70. Ey kitap ehli! Şahit olduğunuz hâlde, niçin Allah’ın âyetlerini inkâr ediyorsunuz?
71. Ey kitap ehli! Niçin hakkı batılla karıştırıyor ve bile bile gerçeği gizliyorsunuz?
72. Kitap ehlinden bir grup, “Mü’minlere indirilene günün başlangıcında inanın, sonunda da inkâr edin, belki onlar dönerler” dedi.
73. Bir de “Sizin dininize uyandan başkasına inanmayın” dediler. De ki: “Şüphesiz hidayet, Allah’ın hidayetidir. Birine, size verilenin benzerinin verilmesinden veya Rabbinizin huzurunda aleyhinize deliller getireceklerinden ötürü mü böyle yapıyorsunuz?” De ki: “Lütuf Allah’ın elindedir. Onu dilediğine verir. Allah, lütfu geniş olandır, hakkıyla bilendir.”
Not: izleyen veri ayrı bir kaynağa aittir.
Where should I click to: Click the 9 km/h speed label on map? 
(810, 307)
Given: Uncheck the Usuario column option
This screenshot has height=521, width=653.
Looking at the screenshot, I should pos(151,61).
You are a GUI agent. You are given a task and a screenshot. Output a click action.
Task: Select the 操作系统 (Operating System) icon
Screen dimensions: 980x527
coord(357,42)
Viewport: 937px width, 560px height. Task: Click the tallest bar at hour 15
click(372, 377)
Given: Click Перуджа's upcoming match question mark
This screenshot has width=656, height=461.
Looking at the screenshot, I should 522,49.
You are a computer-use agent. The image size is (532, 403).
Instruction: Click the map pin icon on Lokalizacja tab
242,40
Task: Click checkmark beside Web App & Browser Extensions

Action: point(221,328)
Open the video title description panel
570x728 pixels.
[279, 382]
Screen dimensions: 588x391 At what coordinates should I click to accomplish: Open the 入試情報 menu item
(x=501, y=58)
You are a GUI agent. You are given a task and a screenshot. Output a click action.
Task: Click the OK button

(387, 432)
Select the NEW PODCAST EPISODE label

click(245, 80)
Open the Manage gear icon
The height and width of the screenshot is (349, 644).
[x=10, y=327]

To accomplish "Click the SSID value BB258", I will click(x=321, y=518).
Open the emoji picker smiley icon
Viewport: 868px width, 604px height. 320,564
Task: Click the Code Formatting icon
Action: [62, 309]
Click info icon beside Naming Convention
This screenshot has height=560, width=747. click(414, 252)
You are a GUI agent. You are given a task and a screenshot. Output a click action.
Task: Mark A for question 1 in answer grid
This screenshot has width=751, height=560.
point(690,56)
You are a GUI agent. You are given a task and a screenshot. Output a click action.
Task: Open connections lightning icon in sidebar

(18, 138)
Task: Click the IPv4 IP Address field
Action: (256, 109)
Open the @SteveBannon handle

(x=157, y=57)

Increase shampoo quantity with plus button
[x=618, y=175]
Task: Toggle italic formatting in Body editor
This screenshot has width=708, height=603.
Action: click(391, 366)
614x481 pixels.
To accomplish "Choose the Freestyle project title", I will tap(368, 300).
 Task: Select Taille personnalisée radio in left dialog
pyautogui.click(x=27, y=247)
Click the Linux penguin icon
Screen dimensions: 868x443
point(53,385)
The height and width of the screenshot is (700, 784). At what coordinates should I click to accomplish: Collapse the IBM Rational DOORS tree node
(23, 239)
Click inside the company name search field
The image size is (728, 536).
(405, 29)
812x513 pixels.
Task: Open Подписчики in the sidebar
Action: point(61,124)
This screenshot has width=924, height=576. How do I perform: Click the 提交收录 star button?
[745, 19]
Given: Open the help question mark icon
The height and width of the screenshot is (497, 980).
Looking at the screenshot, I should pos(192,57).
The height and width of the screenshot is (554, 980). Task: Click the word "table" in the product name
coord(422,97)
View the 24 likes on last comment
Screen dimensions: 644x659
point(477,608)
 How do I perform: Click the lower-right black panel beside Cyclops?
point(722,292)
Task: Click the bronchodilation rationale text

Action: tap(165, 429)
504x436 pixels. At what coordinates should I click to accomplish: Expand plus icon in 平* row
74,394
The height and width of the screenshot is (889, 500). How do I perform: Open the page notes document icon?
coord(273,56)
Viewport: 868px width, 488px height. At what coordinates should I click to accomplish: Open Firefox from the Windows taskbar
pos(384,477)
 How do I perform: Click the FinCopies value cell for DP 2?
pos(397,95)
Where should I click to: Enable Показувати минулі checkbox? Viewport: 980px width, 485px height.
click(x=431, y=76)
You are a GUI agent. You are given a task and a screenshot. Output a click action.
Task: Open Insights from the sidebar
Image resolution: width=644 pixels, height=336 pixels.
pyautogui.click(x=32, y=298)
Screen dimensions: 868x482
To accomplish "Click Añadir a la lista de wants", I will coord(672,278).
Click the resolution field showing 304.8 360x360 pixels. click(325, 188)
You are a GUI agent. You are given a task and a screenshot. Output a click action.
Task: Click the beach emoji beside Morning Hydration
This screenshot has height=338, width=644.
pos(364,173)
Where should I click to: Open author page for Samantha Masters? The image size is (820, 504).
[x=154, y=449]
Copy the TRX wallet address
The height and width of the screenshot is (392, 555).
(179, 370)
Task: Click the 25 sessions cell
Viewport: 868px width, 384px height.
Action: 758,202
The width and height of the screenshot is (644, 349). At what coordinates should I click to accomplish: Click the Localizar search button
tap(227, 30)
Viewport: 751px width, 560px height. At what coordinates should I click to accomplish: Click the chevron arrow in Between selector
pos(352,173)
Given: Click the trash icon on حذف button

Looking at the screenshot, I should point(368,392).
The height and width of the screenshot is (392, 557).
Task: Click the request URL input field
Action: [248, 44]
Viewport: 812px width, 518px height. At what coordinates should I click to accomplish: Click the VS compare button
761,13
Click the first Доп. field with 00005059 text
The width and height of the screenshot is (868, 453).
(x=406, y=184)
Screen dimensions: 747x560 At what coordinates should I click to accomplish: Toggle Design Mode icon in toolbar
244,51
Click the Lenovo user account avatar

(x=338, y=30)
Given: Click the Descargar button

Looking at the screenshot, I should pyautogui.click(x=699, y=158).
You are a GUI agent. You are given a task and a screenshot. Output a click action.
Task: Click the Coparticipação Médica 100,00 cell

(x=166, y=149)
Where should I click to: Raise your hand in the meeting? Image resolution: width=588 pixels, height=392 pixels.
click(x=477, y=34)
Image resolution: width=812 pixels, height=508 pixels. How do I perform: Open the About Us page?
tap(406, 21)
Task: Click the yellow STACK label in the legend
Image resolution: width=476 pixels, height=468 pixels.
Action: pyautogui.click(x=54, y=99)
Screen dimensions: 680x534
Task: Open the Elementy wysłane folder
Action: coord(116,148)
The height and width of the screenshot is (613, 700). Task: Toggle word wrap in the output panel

74. O, rahmetini dilediğine has kılar. Allah, büyük lütuf sahibidir.
75. Kitap ehlinden öylesi vardır ki, ona yüklerle mal emanet etsen, onu sana iade eder. Fakat onlardan öylesi de vardır ki, ona bir dinar emanet etsen, tepesine dikilip durmadıkça onu sana iade etmez. Bu da onların, “Ümmilere karşı bize vebal yoktur” demelerinden dolayıdır. Onlar, bile bile Allah’a karşı yalan söylerler.
76. Hayır! Kim sözünü yerine getirir ve Allah’a karşı gelmekten sakınırsa, şüphesiz Allah da sakınanları sever.
77. Şüphesiz, Allah’a verdikleri sözü ve yeminlerini az bir karşılığa değişenler var ya, işte onların ahirette bir payı yoktur. Allah, kıyamet günü onlarla konuşmayacak, onlara bakmayacak ve onları temizlemeyecektir. Onlar için elem dolu bir azap vardır.
78. Onlardan bir grup var ki, siz onu kitaptan sanasınız diye dillerini kitaba doğru eğip bükerler. Oysa o kitaptan değildir. “Bu, Allah katındandır” derler. Hâlbuki o, Allah katından değildir. Bile bile Allah’a karşı yalan söylerler.
79. Hiçbir insan için düşünülemez ki, Allah kendisine kitap, hüküm ve peygamberlik versin de, sonra o “Allah’ı bırakıp bana kullar olun” desin. O ancak, “Öğretmekte ve derinlemesine incelemekte olduğunuz kitap uyarınca Rabbinize samimiyetle bağlı kullar olun” der.
80. Onun size, “Melekleri ve peygamberleri ilahlar edinin” diye emretmesi de düşünülemez. Siz müslüman olduktan sonra, O size hiç inkârı emreder mi?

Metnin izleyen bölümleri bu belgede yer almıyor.